## WRITTEN TASK 1:
Please translate this sentence from the road trip text into Spanish: "This is certainly not to be seen as a cheap replacement for hotels."
## begin TEXT SEGMENT
We lost count of days with all the excitement and before we knew, the last few days was staring right at us. Suhas was working until the last day so we had to plan our exit from Bangalore well. We packed all our bags, kitchen stuff, equipment and loaded them into the car on day -1. The car now had our bedroom (camping gear), kitchen, dinning (fold-able camping table with chairs) et la packed in. This was to ensure we are all set to leave as soon as Suhas returns from his office on day 0.

As planned, Suhas came back home on day 0 evening and we took off to Mysore, from where we were to start our road trip on Dec 1st.

Our route map:

Where did we stay?

We had a mixed bag when it came to accommodation across this travel. We stayed with friends, Couch Surfed and stayed at budget hotels / home stays / guest houses. Here’s more details:

Couch Surfing: Couch surfing as a concept was conceptualized in 1999 and then translated to reality in 2004, in the US. The intent is to bring cultures together by providing accommodation for travelers by locals in their homes at no cost. The host will ensure shelter and food for the travelers just as their own. This is certainly not to be seen as a cheap replacement for hotels. To ensure there is exchange of cultures and learning, the couch surfing hosts prefer guests who are willing to spend at least 2 nights. This is a growing community in India as the traveler breed is on the up. For more details, you could visit Couch Surfing India.
## end TEXT SEGMENT
## begin MATERIAL PROVIDED
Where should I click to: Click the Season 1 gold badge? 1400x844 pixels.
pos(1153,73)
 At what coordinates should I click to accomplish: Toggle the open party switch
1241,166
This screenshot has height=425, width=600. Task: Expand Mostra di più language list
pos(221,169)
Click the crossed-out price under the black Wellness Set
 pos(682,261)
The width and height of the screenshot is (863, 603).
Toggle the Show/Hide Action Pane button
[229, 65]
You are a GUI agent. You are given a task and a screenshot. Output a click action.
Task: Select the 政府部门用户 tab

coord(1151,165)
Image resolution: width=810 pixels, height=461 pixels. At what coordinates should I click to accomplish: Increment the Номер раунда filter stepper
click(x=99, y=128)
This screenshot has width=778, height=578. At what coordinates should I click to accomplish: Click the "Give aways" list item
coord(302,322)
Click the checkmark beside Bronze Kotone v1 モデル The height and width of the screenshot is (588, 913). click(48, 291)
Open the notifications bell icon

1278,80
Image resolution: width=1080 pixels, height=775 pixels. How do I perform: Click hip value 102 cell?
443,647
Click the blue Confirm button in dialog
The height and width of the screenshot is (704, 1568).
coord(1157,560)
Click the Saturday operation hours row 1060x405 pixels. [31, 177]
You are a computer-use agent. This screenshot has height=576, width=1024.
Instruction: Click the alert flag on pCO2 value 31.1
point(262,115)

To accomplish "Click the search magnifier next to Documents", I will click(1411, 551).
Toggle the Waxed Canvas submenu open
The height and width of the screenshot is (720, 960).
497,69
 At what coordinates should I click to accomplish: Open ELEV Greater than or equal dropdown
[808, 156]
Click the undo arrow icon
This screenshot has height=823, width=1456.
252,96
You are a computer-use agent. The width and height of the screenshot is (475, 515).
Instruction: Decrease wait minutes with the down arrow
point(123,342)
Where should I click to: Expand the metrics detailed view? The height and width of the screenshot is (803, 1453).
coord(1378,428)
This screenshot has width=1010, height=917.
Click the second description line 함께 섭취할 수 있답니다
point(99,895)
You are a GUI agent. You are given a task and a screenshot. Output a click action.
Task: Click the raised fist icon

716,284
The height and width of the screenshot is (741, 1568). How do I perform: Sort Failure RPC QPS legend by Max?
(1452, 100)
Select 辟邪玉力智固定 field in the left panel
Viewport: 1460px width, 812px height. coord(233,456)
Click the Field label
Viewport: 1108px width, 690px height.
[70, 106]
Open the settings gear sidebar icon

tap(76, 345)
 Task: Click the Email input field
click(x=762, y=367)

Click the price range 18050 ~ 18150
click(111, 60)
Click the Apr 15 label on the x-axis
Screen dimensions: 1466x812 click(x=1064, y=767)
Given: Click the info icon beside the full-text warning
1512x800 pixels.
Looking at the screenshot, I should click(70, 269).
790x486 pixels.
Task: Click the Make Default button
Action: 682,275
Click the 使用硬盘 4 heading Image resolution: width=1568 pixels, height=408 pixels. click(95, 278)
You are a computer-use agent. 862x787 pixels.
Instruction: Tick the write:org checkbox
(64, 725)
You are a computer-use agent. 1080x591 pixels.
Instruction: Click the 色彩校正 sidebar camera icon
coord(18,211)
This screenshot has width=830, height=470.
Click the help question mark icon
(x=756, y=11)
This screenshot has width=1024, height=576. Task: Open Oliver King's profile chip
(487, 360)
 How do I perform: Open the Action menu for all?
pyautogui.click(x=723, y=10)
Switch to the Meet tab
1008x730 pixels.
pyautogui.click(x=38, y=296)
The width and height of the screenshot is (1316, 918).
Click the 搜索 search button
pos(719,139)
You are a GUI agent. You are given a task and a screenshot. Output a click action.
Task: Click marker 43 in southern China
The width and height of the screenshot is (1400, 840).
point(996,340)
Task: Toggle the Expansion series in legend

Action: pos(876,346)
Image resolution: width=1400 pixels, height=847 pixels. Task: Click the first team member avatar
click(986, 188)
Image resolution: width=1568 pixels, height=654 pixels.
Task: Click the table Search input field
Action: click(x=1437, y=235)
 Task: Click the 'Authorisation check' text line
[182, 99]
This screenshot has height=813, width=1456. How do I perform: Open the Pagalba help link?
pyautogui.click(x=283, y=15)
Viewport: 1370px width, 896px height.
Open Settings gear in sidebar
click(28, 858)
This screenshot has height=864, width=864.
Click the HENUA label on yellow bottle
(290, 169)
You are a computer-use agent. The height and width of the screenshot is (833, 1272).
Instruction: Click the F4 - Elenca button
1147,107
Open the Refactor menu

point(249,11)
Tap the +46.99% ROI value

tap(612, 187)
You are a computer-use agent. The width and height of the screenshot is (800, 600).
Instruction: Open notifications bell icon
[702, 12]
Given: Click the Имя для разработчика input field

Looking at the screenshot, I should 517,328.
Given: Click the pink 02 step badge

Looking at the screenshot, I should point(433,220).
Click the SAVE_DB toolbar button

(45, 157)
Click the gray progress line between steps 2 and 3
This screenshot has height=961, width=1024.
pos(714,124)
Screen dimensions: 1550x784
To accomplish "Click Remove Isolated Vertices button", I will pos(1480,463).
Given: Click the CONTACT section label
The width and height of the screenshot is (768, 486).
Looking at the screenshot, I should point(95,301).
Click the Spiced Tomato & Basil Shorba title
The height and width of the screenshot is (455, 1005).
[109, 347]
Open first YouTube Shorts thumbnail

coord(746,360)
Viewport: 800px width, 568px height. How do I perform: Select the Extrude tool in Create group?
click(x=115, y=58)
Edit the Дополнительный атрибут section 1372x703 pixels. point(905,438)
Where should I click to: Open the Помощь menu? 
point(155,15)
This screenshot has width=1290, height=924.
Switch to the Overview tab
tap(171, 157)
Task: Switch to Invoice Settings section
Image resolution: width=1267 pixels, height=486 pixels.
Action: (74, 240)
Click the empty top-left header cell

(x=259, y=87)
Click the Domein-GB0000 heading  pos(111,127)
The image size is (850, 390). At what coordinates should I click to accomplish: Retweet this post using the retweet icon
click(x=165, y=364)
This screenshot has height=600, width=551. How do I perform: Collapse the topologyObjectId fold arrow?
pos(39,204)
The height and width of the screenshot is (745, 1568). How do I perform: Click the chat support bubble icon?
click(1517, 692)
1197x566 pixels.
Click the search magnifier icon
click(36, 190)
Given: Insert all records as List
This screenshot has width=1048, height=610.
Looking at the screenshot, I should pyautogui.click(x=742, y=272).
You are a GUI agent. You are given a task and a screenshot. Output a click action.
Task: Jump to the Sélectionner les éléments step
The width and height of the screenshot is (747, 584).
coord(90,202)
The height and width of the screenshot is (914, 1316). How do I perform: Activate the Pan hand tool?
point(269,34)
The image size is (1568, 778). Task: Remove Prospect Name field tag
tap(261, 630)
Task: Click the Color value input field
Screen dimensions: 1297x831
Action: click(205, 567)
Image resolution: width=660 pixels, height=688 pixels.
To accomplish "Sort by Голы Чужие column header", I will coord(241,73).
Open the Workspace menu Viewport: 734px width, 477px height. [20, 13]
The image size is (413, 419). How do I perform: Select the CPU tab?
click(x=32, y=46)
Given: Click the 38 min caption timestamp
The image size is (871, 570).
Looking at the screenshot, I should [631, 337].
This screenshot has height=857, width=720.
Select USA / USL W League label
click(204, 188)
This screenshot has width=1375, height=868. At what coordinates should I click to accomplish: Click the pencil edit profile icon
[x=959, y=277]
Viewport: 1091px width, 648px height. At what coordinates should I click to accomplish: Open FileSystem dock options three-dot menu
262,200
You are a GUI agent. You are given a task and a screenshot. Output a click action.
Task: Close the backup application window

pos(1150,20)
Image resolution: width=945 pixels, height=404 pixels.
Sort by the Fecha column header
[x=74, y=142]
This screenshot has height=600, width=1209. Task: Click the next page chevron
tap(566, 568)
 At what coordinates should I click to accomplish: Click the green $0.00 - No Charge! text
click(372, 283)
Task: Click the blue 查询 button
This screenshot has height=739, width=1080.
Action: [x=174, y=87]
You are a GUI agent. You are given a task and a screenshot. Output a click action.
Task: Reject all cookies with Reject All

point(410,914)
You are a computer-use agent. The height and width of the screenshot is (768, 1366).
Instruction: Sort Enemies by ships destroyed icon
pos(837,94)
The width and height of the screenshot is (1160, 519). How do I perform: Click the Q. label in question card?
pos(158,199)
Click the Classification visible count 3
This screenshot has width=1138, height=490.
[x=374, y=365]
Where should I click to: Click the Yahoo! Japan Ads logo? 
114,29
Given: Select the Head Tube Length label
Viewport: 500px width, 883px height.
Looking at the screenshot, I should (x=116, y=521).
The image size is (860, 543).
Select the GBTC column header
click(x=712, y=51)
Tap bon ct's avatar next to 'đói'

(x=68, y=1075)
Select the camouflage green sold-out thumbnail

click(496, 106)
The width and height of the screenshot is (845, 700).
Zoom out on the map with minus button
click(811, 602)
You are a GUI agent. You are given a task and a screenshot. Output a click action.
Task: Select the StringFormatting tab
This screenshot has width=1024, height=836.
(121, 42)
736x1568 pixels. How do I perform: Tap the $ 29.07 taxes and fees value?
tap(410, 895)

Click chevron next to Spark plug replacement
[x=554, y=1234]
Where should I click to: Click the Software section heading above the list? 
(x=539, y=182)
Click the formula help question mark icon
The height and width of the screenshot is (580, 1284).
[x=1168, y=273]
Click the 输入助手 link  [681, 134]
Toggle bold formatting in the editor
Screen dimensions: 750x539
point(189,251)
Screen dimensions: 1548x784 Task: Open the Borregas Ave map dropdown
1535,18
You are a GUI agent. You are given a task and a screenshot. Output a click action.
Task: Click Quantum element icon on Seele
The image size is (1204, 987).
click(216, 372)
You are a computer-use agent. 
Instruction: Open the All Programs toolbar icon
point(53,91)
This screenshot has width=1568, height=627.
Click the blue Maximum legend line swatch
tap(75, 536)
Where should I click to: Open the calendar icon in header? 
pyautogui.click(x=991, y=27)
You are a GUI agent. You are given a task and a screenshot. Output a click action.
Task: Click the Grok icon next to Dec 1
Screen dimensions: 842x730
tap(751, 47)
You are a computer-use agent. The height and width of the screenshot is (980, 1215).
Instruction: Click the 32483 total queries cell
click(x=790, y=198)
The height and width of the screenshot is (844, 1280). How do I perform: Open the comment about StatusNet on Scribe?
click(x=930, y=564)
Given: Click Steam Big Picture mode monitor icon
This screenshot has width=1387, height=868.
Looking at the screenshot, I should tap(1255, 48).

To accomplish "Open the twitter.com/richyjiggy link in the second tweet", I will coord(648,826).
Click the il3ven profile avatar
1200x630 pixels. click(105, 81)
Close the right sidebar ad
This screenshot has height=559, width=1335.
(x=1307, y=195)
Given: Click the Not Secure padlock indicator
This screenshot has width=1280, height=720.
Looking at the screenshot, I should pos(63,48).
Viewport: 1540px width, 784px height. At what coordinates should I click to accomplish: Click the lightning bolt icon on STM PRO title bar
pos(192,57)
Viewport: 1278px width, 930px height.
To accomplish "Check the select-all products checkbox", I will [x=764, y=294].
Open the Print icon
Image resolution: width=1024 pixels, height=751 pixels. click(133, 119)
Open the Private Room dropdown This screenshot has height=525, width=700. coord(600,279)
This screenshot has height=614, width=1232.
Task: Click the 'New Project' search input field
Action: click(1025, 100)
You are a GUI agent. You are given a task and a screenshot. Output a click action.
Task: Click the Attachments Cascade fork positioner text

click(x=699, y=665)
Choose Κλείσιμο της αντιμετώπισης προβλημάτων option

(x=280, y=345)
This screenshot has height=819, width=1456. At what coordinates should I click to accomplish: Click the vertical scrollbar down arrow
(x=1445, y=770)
## end MATERIAL PROVIDED
## WRITTEN TASK 2:
Copy the entries word for word, from the line containing "Where should I click to: Open the calendar" through the line containing "will [x=764, y=294].", with both of those lines included.

## EXERCISE RESPONSE 1:
Sin duda, esto no debe verse como un sustituto barato de los hoteles.

## EXERCISE RESPONSE 2:
Where should I click to: Open the calendar icon in header? 
pyautogui.click(x=991, y=27)
You are a GUI agent. You are given a task and a screenshot. Output a click action.
Task: Click the Grok icon next to Dec 1
Screen dimensions: 842x730
tap(751, 47)
You are a computer-use agent. The height and width of the screenshot is (980, 1215).
Instruction: Click the 32483 total queries cell
click(x=790, y=198)
The height and width of the screenshot is (844, 1280). How do I perform: Open the comment about StatusNet on Scribe?
click(x=930, y=564)
Given: Click Steam Big Picture mode monitor icon
This screenshot has width=1387, height=868.
Looking at the screenshot, I should tap(1255, 48).

To accomplish "Open the twitter.com/richyjiggy link in the second tweet", I will coord(648,826).
Click the il3ven profile avatar
1200x630 pixels. click(105, 81)
Close the right sidebar ad
This screenshot has height=559, width=1335.
(x=1307, y=195)
Given: Click the Not Secure padlock indicator
This screenshot has width=1280, height=720.
Looking at the screenshot, I should pos(63,48).
Viewport: 1540px width, 784px height. At what coordinates should I click to accomplish: Click the lightning bolt icon on STM PRO title bar
pos(192,57)
Viewport: 1278px width, 930px height.
To accomplish "Check the select-all products checkbox", I will [x=764, y=294].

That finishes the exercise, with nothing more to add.